▶ [Exercise prompt]:
Please print the data below without changes, starting at the line that contains "Viewport: 214px width, 428px height." and ending at the line that contains "[x=39, y=344]", both of those lines included.

---+---

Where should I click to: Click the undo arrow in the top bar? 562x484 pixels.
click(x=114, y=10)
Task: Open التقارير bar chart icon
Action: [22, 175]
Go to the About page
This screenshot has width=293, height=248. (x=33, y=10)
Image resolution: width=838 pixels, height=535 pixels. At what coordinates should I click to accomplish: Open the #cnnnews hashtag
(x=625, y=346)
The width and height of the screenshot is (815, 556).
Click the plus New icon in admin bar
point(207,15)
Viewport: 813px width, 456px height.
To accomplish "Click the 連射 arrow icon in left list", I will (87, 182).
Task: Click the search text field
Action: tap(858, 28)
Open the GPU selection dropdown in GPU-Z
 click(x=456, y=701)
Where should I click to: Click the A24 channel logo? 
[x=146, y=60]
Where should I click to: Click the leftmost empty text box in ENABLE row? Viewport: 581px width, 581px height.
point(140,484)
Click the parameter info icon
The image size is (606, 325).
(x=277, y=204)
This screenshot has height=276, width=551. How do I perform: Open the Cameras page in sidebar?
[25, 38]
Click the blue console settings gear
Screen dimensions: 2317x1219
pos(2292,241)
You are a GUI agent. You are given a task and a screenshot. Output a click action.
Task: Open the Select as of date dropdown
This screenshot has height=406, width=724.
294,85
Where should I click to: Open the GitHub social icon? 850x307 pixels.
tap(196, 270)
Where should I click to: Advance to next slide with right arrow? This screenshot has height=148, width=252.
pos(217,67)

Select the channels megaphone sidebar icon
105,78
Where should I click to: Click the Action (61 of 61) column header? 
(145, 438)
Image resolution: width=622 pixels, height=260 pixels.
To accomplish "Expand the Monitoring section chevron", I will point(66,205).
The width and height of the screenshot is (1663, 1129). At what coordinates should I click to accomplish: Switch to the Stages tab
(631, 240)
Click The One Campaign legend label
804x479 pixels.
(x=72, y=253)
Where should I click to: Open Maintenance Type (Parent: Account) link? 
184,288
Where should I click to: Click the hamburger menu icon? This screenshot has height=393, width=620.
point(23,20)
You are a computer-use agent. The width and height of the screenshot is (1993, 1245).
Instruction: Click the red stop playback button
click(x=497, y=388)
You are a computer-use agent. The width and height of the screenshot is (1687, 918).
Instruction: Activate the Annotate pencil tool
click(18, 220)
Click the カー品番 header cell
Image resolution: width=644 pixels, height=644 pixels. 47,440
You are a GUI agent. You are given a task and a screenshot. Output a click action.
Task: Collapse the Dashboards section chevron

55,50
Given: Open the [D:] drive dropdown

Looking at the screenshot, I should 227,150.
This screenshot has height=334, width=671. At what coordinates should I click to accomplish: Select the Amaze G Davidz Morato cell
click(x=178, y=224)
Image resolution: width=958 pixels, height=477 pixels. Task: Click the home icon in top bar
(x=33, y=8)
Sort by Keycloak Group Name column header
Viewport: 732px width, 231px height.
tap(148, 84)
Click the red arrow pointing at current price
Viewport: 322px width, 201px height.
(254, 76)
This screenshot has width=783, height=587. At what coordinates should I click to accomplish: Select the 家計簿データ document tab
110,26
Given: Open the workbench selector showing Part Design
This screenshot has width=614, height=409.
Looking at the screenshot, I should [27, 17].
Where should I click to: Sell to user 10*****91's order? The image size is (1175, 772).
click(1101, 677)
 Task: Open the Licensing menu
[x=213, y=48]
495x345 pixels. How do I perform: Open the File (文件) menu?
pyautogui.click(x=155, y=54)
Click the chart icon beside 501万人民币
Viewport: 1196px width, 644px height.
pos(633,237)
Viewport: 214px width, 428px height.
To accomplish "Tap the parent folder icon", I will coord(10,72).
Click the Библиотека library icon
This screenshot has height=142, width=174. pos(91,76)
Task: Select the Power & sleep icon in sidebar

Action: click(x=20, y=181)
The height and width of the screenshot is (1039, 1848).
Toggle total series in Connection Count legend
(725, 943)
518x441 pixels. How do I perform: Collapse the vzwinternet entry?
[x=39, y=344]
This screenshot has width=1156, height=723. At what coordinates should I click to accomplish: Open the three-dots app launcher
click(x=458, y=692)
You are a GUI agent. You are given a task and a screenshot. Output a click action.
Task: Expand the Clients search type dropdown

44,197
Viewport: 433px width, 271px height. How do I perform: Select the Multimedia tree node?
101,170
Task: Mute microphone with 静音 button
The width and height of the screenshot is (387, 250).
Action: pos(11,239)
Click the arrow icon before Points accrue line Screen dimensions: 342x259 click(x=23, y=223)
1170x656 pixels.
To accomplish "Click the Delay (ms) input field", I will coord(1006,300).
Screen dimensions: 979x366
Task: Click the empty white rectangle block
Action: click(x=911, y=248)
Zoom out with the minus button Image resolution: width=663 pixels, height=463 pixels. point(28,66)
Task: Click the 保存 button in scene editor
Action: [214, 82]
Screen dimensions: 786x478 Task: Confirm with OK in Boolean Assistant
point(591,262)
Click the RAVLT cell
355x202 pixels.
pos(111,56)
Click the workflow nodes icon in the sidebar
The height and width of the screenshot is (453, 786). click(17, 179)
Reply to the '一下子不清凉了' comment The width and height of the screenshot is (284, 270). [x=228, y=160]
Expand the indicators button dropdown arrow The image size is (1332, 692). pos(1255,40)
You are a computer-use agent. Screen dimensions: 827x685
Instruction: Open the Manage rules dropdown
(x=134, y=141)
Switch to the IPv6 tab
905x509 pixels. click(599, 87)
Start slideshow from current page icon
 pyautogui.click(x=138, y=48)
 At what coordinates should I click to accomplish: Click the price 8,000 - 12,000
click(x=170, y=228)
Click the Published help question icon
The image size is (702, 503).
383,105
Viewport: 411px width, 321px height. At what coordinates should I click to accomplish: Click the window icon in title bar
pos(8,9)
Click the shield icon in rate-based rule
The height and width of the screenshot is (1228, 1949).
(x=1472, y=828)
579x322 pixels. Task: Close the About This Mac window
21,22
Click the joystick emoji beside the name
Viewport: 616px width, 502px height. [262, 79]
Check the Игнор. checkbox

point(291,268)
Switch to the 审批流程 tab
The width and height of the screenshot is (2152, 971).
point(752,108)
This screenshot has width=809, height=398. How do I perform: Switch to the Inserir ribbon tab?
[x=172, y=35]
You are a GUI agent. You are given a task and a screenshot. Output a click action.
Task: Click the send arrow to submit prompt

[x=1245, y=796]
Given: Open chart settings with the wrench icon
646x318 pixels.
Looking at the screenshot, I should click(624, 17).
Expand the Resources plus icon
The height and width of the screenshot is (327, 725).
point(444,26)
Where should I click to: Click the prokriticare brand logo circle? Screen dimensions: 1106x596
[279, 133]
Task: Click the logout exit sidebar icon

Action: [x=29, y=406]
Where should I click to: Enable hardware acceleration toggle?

---+---

▶ [Reply]:
Viewport: 214px width, 428px height.
To accomplish "Tap the parent folder icon", I will coord(10,72).
Click the Библиотека library icon
This screenshot has height=142, width=174. pos(91,76)
Task: Select the Power & sleep icon in sidebar

Action: click(x=20, y=181)
The height and width of the screenshot is (1039, 1848).
Toggle total series in Connection Count legend
(725, 943)
518x441 pixels. How do I perform: Collapse the vzwinternet entry?
[x=39, y=344]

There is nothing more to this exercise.